Often we use a special sound to help us do a particular thing. For example, while goading the bullocks of a cart, different sounds are produced at different times by the driver. In the olden days, drivers of four-wheeled horse-drawn coaches (which resemble the contemporary tom-tom) would utter a ra-ra-ra-ra sound to make the horses gallop off. And when the driver pulled the reins and shouted tha, the horses would stop. So this coach became known as a ratha: a coach which starts with a ra sound and stops with a tha sound. Many words have been created in this way.

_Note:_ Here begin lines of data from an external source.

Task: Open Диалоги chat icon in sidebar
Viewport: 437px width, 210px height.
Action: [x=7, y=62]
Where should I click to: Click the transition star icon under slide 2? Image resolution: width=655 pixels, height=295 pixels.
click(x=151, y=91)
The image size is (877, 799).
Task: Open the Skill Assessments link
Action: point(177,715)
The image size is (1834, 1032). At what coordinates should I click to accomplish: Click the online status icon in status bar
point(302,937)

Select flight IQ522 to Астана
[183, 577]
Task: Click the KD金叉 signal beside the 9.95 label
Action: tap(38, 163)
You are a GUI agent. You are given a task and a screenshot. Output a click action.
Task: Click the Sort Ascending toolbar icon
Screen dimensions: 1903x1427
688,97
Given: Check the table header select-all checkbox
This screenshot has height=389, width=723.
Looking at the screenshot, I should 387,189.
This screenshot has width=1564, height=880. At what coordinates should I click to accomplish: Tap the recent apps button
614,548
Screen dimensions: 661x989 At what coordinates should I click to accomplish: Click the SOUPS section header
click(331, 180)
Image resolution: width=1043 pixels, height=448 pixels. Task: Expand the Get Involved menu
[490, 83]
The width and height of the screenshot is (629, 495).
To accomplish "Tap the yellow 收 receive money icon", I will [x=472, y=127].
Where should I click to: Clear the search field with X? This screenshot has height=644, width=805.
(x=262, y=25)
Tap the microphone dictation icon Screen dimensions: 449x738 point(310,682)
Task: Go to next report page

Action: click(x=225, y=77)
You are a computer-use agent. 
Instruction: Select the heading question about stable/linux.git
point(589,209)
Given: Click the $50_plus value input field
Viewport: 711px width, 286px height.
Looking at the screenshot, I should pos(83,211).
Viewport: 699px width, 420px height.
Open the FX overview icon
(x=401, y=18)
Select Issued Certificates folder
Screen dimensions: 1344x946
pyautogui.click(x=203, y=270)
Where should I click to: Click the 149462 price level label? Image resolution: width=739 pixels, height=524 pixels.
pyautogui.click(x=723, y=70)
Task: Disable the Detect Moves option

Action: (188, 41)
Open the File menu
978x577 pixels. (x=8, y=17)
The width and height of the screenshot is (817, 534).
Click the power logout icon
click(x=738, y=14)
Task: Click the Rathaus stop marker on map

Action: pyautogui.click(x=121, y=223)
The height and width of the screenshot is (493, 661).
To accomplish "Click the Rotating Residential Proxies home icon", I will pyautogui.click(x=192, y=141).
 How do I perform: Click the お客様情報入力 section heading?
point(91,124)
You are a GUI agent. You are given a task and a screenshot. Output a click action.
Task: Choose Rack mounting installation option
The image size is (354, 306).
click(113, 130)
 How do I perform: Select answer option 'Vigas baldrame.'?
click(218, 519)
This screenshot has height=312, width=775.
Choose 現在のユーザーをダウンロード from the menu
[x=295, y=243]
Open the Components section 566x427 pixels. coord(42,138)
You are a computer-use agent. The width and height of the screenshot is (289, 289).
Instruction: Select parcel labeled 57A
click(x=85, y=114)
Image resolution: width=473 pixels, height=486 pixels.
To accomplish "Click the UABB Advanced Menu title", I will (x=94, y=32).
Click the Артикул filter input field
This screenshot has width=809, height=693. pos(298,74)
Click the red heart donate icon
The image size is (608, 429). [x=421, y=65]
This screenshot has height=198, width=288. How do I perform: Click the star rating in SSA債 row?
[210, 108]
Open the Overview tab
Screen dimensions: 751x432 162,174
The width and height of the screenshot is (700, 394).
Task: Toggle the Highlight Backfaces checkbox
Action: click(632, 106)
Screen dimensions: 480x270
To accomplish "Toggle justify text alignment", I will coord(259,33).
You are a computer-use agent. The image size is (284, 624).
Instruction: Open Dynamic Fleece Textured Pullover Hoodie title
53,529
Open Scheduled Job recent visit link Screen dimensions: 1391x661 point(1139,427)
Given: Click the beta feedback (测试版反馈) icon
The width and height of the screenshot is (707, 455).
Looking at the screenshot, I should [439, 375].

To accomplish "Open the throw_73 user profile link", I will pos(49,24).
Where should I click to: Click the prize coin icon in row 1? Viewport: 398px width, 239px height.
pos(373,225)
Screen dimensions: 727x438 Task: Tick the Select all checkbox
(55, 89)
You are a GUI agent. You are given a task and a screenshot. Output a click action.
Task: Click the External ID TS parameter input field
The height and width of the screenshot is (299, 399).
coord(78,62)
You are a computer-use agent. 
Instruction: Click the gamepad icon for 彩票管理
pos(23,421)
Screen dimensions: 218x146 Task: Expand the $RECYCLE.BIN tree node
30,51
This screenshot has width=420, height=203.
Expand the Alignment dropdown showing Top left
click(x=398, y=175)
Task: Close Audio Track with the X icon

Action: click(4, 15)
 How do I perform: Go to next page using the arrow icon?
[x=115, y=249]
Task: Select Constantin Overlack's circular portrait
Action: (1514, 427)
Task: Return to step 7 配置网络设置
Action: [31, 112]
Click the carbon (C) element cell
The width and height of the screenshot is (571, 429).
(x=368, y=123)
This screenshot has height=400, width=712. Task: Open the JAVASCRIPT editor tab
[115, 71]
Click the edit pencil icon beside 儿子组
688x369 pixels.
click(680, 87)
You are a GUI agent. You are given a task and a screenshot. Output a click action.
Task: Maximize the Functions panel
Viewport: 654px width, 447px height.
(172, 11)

Another example: In the olden days, orthodox people wouldnt use leather shoes and wore wooden sandals instead. (They were nothing like the laced shoes which people wear today.) Now, when they walked those wooden sandals would make a t́hak-t́hak sound. T́hakam-t́hakam karoti yah sah t́hakkura [“One who makes a t́hak-t́hak sound is called a t́hakkura.”] The surname T́hákur [anglicized “Tagore”] is derived from t́hakkura. So people who wore wooden sandals were addressed as “T́hákur Mashái”. In this way many such words have come into existence. Even today in Gujarat, you will find many people with the surname T́hákur. In Maharashtra they are named T́hákre or T́hákare.
To resume our original discussion, ta is the acoustic root of inertness or staticity. Tantra is the spiritual practice which liberates one from the bondage of staticity (ta). It makes one active and dexterous in action. It exhorts people to work, to leap headlong into action, to run, to extend their hands and feet. This is the spirit of Tantra. Taḿ jádyát tárayet yastu sah tantrah parikiirttitah.
So “Tantra is the practical process which removes jad́atá [dullness and inaction].” In Hindi jad́atá is called jáŕ – and winter is called jáŕa, because in the winter people sit like lumps of inert matter. When the warm wind blows they burn up that inertness. On the night of the Holi festival, observed one day before the Dol Yátrá festival, young people burn a heap of rubbish which represents the dullness of winter. The spirit of this is, “From today I shall no longer remain inert. I will not sit like a lump of clay in fear of winter.” This is called the Holi festival in northern India.
Tantra has another meaning. The Sanskrit root verb tan means “to expand”. A childs body gradually expands, and this expansion continues up till the age of thirty-nine; but the younger the person is, the faster the expansion. Young children have a big appetite; moreover, their hands and feet are constantly active, and this exercise facilitates the process of growth and expansion. As long as the body is expanding, it is called tanu; it expands in one way or another up till the age of thirty-nine. After thirty-nine years, however, the body gradually wears away: the head become bald and the skin wrinkles. At that stage the body is called shariira, which literally means “that whose nature is to wear out, to become wrinkled, and finally to be destroyed”.
So the root verb tan means to expand, and thus Tantra is the scientific process which leads to liberation through the process of expansion.
These are the two meanings of tantra: their inner spirit being the same.
What is the nature of the sádhaná of human beings? The bondages and mental limitations that afflict human beings exist not in the external sphere, but in the internal sphere. One whose mind is very narrow is a mean-minded person, whereas one whose mind is broad is a great person. Sádhaná broadens and enlarges the mind. How? It is the innate characteristic of the human mind to become as it thinks – Yádrshii bhávaná yasya siddhirbhavati tádrshii [“As you think, so you become.”] To associate oneself with Parama Puruśa, the Supreme Entity, is the actual sádhaná. There is no one greater than Parama Puruśa, and so, when the mind ideates on Him, it expands.
And when the mind expands, what will happen to the bondages of crudity imposed on it by Prakrti? As an analogy, imagine what will happen if your body has been bound with a rope and you then expand your body. What will happen to the rope? It will snap. Similarly, the moment your mind expands, the bondages of Prakrti, which had kept you so small, will snap, will be ripped apart.
This is Tantra in a nutshell. You should bear in mind that the fundamental spirit of humanity is expansion. Brahma paves the way for expansion and, in the process of expansion, liberates human beings from their bondages. This is why Tantra has been given its name. So Tantra is sádhaná and sádhaná is Tantra. Without sádhaná the practice of Tantra is impossible.